唇を奪い、舌を散々に舐めて吸った後、マヒロはくったりと力が抜け呆然としたままだ。
そのまま、首すじを吸い、服の合わせに指をかけた瞬間、
カタカタと小刻みに震える体に、一旦体を上にあげ、覆い被さるようにして顔を見下ろす。
「怖いか?」
伺うように聞いてやると、目を瞠ってから、キュッと唇を噛みしめ顔を横向けてしまう。
散々生意気に強気な事を言った手前、怖いなどと言えないのだろう。が、体は正直で、行為への怯えは隠しきれない。
横向けた顔で、顕になった耳に唇を寄せる。
耳殻をなぞるように唇を這わせ、息を吹き込むと、マヒロが首を竦めて震える。
「ッッ………!」
うっすら赤く染まる目元と、堪え切れない吐息がマヒロを彩り色っぽい。
普段の気の強さが鳴りを潜め、幼い様に、優しくしたい気持ちと、苛めてなりふり構わず縋り付かせたい乱暴な気持ちがせめぎ合う。

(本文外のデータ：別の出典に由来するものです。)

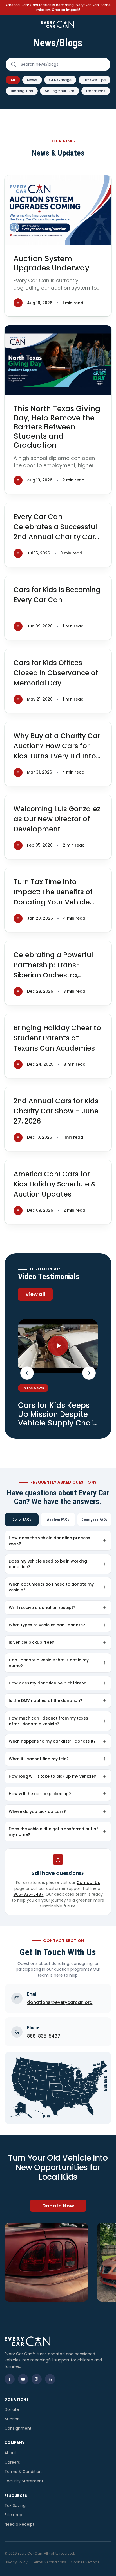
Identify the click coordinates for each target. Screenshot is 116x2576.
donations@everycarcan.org (59, 2002)
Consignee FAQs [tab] (94, 1519)
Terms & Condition (23, 2471)
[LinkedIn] (50, 2379)
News (32, 80)
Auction (12, 2419)
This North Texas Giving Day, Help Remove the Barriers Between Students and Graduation (57, 427)
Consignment (18, 2428)
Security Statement (24, 2481)
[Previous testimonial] (27, 1373)
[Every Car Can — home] (58, 24)
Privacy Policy (16, 2562)
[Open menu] (10, 24)
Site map (13, 2515)
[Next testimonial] (89, 1373)
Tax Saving (15, 2505)
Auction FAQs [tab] (58, 1519)
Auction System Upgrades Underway (51, 263)
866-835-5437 (29, 1894)
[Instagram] (37, 2379)
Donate (12, 2409)
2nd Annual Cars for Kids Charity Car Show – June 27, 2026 (56, 1111)
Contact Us (88, 1882)
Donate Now (58, 2205)
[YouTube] (23, 2379)
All (12, 80)
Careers (12, 2462)
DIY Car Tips (94, 80)
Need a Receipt (19, 2524)
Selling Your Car (59, 91)
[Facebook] (10, 2379)
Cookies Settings (85, 2562)
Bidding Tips (22, 91)
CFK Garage (60, 80)
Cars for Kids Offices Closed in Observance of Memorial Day (56, 673)
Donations (95, 91)
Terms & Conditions (49, 2562)
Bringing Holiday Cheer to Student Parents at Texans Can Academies (57, 1038)
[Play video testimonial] (58, 1346)
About (10, 2453)
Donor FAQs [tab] (21, 1519)
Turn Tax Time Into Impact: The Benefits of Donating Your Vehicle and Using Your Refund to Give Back (57, 902)
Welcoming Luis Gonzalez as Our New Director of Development (57, 819)
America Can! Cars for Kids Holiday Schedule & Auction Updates (55, 1184)
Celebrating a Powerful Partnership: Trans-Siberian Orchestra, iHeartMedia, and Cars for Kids (58, 975)
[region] (58, 2262)
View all (35, 1294)
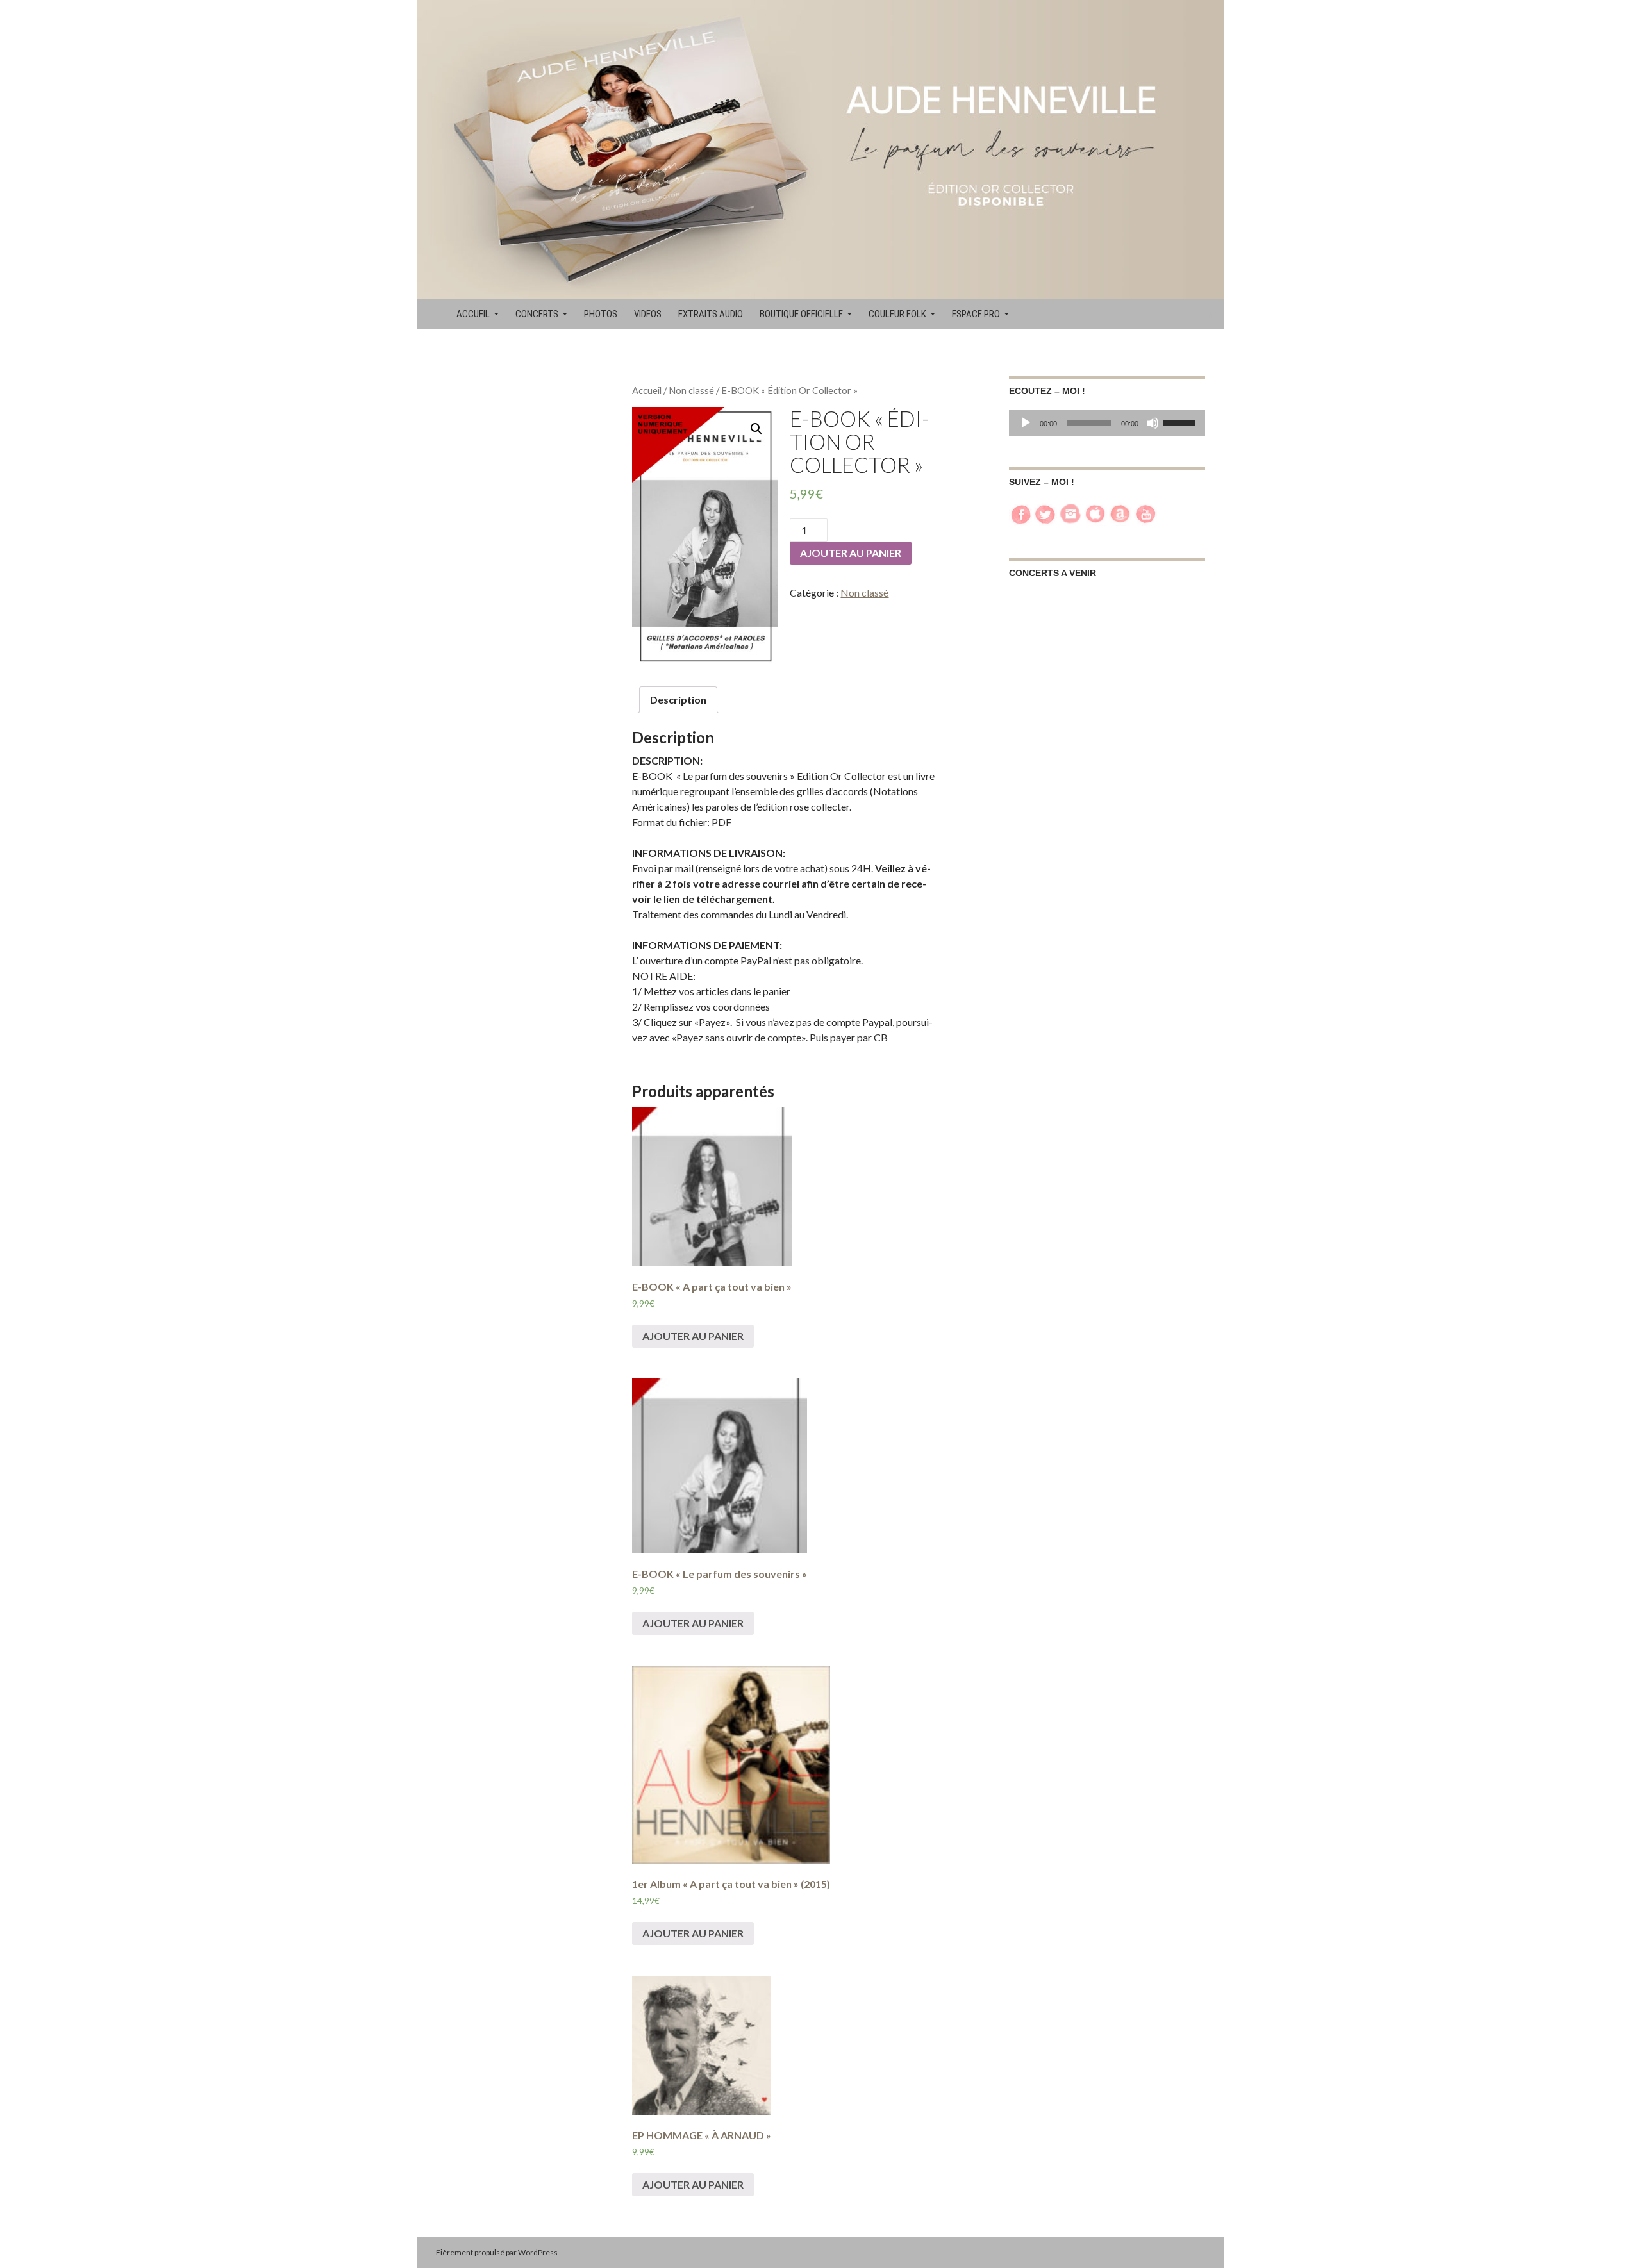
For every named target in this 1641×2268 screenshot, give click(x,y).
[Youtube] (1145, 512)
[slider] (1181, 421)
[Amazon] (1120, 512)
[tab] (678, 699)
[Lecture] (1025, 423)
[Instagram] (1070, 512)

「触れるだけだ……痛い事はしない。それなら、怖くないだろう?」
「ふ、あっッ!」
吐息と一緒に、囁くように言うと、漏れる息と共に、甘く掠れた悲鳴があがる。
自分があげる声が恥ずかしいのか、マヒロがキリと唇を噛み締めた。唇に食い込む歯で充血していくそれに、指を這わせて緩めてやる。
そのまま歯列を割り、噛み締めた唇を開かせた。
「噛むな。傷になる」
「らっ、へ…ほんなほほ、ひっへほ……」
指を含んだまま、マヒロが文句を言うが聞き取れない。
苦笑しながら指を外すと、はふっと小さく息を吐く。
「声は出せ。我慢しても苦しいだけだろ?」
「やだっ!そ、んなの……だって、恥ずか……」
「誰かと抱き合った事がないわけじゃないだろう?」
自分で言っておきながら、胸の奥がチリっとした熱に灼かれもやついた。
マヒロが俺の知らない誰かと肌を合わせる。
もちろん、マヒロには今まで生きてきた軌跡がある。その中には、そういう関係になった相手がいてもおかしくはない。
自分で自分の言葉に憮然となる俺に気づかないまま、マヒロが怒ったような拗ねたような表情で顔を背けた。
「……ぇよ」
「うん?」
聞き取れず、問う俺に、マヒロが頬を朱に染め、完全に怒ったように睨みつけてきた。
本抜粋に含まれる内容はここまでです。